Also, the "Pila" charger bundled with a TrashFire cell is kind of suspect. I have to wonder if it is not Pila.


----------



## biddy79uk (Sep 5, 2013)

*Re: need some help on charging 18650'sXNEN49*

Is there anyway i can add a picture of my battery and my charger,
I think the charger is a cheap clone of a pila TBVH with you....

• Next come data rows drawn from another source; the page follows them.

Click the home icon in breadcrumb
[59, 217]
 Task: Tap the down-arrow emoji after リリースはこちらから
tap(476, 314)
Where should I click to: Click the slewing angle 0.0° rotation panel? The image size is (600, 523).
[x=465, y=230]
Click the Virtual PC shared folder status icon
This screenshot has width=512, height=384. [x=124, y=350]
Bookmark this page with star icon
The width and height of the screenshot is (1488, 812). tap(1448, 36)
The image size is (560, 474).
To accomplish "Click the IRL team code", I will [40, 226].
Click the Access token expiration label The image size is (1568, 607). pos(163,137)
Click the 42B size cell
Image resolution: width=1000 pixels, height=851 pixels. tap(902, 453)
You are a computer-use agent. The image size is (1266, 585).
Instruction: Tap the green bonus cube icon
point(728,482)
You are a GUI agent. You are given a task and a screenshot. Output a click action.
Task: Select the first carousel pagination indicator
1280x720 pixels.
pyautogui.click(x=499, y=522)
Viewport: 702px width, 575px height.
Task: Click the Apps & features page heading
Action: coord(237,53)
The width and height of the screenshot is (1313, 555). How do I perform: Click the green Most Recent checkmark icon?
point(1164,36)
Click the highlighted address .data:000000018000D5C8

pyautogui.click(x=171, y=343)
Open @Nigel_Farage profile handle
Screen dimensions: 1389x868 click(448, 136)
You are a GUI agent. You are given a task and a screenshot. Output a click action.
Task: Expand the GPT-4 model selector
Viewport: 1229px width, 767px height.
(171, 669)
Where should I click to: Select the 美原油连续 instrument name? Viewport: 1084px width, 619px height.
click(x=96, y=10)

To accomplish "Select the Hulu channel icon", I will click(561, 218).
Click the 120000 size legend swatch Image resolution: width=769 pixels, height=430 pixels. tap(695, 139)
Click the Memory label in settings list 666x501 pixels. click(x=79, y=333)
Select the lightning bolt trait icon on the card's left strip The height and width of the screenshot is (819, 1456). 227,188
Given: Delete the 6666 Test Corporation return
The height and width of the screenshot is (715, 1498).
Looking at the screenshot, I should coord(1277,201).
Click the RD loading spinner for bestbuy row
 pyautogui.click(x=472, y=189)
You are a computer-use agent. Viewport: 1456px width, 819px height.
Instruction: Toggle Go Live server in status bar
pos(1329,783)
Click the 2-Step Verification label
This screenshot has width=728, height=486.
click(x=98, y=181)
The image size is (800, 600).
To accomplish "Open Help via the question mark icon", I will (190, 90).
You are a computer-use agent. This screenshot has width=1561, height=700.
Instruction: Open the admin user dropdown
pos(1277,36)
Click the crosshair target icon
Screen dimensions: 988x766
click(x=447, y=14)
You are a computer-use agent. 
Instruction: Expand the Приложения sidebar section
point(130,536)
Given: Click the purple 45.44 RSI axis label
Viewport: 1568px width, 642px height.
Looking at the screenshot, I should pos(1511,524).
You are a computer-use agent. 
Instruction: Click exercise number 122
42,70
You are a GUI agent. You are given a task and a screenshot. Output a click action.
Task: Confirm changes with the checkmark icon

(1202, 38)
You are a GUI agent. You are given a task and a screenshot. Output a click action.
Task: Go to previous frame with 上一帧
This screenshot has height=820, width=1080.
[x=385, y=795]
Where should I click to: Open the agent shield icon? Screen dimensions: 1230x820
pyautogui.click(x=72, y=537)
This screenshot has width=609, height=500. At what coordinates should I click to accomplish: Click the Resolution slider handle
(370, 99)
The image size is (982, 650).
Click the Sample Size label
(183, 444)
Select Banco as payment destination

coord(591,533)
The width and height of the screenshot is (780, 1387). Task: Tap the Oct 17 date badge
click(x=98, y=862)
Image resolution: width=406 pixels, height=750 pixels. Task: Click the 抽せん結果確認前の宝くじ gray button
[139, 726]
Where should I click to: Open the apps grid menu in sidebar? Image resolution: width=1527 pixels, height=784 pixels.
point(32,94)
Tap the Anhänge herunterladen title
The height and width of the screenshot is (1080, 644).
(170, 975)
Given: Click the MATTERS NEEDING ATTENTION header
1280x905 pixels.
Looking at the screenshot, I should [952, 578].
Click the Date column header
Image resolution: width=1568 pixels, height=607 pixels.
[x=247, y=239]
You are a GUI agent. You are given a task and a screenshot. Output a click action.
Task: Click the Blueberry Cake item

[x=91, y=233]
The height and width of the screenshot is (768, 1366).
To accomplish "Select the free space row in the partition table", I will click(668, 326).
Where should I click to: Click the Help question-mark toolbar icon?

Yes toruk the charger has the - on the TOP Side but has the Tit shown on the Top Side too.
So inevitably i tried both ways the obvious way 1st 

I plug the charger into my European adapter then i place the battery in the charger with the Tit Side "DOWN" then theres a RED LIGHT comes on at the bottom of the charger.
If i place the charger into a socket with "NO" battery inside the LIGHT turns GREEN
Then if i put a battery inside the chatger with the Tit Side DOWN the light turns RED as if its charging but after 12 hours of charge i had to take it out as i was skeptable of a accident as the leght NEVER turned GREEN


----------



## Norm (Sep 5, 2013)

*Re: need some help on charging 18650'sXNEN49*



biddy79uk said:


> Is there anyway i can add a picture of my battery and my charger,



Posting photos 

Norm


----------



## biddy79uk (Sep 5, 2013)

*Re: need some help on charging 18650'sXNEN49*

Here is my charger and thank you NORM 





Image link fixed - Norm


----------



## Norm (Sep 5, 2013)

biddy79uk said:


> I'v just recieved an item from the internet and it came with an 18650 E SMART 3.7v battery and a pila charger,
> When the charger is in the socket it is green when i put the battery in the charger it turns red as if its charging,


Your charger looks like no Pila charger I've ever seen.

Norm


----------



## pobox1475 (Sep 5, 2013)

My Pila has two charging bays.


----------



## madecov (Sep 5, 2013)

Get your money back. It seems you have a fake PILA and a suspect battery.


----------